War can accelerate state building, and so too can civil war. Following independence Finland and Ireland saw a sharp reduction of their territories coincide with a rapid assertion of central authority during civil war. These civil war victories – by Finnish “Whites” and Irish “Free Staters” – provided the bases for their evolution as the two “successor states” which emerged during and after the First World War to retain their independence throughout the twentieth century. The victories resolved fundamental issues to do with statehood and also strengthened the respective states. Yet both also needed to reconstruct a common sense of national identity afterwards. This was problematic. International wars often lead to unifying narratives of conflict, but those of civil wars are divisive. Such was the case in Finland and Ireland, despite the integration of the losers into the systems afterwards. In Finland, the Social Democrats’ participation in the political system saw no lessening of the dominance of the White interpretation of the civil war as “a war of liberation” before the 1960s. In Ireland, the losers had nationalism on their side, and came to monopolize the definition of what was national. Success at nation building did not automatically follow success at state building.

National identity has often been strengthened by the experience of solidarity during interstate wars.
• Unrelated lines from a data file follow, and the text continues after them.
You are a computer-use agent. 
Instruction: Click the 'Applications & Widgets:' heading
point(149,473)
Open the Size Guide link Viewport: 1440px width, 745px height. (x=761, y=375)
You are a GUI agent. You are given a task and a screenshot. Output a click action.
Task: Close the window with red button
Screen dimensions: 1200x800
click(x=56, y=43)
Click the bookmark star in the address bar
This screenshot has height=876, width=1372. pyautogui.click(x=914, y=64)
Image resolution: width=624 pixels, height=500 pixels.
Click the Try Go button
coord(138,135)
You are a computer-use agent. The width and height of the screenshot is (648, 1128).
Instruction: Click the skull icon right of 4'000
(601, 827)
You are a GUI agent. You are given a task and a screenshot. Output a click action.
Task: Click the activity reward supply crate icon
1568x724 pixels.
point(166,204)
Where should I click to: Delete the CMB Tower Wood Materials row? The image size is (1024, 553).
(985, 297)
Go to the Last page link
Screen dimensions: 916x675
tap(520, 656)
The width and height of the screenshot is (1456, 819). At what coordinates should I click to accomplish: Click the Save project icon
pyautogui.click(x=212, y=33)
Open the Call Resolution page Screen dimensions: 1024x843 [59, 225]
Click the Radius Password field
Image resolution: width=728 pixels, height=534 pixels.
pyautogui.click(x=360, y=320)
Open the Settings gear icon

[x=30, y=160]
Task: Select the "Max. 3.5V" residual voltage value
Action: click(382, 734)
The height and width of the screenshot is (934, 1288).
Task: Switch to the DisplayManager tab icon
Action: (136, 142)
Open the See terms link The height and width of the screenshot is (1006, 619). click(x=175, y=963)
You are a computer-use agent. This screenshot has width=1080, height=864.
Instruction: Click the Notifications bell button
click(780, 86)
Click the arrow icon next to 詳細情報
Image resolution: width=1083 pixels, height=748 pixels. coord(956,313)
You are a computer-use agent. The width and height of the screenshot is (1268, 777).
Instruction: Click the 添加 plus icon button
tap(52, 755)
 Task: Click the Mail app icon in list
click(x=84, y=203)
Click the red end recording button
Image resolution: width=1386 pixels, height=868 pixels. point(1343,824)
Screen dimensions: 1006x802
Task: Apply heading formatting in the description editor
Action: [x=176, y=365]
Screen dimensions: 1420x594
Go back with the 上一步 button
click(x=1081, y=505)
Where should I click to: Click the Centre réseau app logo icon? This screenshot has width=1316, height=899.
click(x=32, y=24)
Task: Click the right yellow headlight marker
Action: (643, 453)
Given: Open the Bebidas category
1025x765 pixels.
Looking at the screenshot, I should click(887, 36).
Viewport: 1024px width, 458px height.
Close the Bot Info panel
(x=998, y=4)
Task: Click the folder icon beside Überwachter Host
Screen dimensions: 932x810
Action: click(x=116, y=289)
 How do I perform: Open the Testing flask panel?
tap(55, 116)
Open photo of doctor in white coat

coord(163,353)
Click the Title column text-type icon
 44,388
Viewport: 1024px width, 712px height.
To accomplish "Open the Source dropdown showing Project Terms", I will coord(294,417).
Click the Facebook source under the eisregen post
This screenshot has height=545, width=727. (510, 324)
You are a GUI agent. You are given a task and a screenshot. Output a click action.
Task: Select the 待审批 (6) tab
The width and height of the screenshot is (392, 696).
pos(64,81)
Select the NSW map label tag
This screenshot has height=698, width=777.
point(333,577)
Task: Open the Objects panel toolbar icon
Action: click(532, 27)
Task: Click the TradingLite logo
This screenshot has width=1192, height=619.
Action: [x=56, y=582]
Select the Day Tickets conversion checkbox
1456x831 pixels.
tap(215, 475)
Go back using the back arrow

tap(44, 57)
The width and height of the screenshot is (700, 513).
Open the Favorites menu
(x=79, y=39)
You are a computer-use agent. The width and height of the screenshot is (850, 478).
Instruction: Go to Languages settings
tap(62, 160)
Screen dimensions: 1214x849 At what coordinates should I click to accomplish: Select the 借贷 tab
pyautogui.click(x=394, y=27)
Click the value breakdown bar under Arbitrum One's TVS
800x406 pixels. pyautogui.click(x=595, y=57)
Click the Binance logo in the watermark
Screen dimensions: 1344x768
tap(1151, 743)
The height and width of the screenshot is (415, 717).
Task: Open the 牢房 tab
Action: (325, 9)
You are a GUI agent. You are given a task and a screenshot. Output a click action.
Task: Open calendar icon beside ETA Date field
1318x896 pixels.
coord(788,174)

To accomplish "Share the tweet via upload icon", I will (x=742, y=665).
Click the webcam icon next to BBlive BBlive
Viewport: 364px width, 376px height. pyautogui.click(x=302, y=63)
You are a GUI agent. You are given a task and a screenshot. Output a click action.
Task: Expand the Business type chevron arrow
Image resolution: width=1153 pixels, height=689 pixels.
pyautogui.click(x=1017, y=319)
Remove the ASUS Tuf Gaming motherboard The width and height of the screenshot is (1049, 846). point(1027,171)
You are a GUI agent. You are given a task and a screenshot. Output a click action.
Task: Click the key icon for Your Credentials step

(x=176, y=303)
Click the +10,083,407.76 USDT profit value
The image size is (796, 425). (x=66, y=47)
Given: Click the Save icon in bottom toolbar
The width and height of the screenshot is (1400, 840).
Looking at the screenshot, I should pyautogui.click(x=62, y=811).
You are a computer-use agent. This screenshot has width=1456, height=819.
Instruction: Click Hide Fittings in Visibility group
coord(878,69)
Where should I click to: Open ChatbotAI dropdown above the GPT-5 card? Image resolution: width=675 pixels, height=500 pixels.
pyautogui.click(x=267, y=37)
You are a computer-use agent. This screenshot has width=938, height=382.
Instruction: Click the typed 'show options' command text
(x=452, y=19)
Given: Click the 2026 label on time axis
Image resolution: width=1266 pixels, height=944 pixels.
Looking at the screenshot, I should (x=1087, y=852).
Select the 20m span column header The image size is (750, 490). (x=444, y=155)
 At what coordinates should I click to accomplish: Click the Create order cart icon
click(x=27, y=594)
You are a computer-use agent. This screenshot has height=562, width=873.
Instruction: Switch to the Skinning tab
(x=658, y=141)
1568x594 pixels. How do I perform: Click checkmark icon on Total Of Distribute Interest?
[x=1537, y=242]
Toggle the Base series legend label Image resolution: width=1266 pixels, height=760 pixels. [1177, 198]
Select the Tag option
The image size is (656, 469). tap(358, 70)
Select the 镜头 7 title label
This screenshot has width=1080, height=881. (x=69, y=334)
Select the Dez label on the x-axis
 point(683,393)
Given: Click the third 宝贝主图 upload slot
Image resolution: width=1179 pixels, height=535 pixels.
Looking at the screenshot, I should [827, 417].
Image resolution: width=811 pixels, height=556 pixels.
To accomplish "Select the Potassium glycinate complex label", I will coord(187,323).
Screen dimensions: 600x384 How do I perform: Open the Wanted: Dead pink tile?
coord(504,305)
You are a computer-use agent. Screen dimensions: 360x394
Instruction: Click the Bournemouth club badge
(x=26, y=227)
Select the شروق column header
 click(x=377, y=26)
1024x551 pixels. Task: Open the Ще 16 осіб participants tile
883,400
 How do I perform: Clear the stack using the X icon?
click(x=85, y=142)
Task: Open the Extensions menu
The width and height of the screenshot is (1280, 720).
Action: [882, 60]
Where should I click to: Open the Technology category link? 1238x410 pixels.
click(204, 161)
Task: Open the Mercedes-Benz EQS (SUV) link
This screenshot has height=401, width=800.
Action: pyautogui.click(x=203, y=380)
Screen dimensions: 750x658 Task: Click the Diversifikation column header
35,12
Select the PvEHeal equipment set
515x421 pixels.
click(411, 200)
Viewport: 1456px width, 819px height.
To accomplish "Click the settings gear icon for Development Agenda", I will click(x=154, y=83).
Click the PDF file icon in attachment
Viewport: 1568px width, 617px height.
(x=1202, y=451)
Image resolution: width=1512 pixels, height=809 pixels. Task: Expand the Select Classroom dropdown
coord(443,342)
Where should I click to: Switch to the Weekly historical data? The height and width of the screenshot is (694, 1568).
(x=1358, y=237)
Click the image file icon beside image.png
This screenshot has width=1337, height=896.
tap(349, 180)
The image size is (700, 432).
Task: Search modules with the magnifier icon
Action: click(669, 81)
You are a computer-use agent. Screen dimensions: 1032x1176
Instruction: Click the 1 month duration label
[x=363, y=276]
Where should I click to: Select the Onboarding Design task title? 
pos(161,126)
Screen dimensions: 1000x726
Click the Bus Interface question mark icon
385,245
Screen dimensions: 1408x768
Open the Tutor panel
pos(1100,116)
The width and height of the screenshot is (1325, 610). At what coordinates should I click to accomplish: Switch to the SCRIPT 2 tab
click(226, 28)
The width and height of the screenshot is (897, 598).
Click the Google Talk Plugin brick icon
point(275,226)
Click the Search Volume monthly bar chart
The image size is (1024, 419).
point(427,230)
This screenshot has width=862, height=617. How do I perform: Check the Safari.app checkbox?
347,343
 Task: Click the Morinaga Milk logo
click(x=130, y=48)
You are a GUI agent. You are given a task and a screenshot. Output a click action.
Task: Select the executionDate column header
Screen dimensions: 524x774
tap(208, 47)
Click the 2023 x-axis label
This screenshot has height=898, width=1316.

Ideological resources and bureaucratic control of coercion by the state are two critical variables (Malešević 2011: 141–61). This chapter explores the connection between state strength and national identity after civil wars. While in Finland there was a connection between the assertion of state strength in 1918 and the molding of national identity afterwards, in Ireland the combination of strong coercive state power and the moral support of the Catholic Church were insufficient. The victors monopolized state power and the losers, the definition of what was national. Yet the losers had played no role in state building before 1932, and were marginalized during reconstruction.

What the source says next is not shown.